- [INSTRUCTIONS TO FOLLOW] What do the lines from the one containing "Task: Click the Kompatibilität" through the end of the listing below say? Restate them word for word and give nothing else.

%%

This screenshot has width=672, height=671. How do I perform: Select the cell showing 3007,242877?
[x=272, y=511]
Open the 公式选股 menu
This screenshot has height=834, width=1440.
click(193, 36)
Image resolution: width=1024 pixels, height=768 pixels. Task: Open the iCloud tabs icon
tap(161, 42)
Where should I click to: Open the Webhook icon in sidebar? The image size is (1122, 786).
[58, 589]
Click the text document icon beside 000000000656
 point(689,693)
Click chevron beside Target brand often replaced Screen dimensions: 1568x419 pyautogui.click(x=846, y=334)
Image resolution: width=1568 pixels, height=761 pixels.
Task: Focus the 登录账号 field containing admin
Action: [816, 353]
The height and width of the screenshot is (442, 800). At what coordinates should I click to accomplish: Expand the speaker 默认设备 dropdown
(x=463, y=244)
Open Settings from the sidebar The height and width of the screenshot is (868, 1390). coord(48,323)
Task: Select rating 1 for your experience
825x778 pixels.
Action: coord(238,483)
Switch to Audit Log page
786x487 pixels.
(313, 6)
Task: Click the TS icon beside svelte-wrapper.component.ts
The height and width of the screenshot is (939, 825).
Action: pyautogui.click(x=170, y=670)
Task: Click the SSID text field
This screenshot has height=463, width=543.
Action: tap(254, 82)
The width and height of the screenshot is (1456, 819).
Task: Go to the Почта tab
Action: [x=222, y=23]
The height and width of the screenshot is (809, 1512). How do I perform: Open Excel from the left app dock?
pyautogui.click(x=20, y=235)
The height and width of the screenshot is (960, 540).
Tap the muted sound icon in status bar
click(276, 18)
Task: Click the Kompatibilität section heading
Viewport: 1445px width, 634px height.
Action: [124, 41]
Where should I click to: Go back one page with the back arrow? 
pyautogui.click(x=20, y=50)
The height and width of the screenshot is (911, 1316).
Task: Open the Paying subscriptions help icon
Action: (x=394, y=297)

%%

- [REPLY]
Task: Click the Kompatibilität section heading
Viewport: 1445px width, 634px height.
Action: [124, 41]
Where should I click to: Go back one page with the back arrow? 
pyautogui.click(x=20, y=50)
The height and width of the screenshot is (911, 1316).
Task: Open the Paying subscriptions help icon
Action: (x=394, y=297)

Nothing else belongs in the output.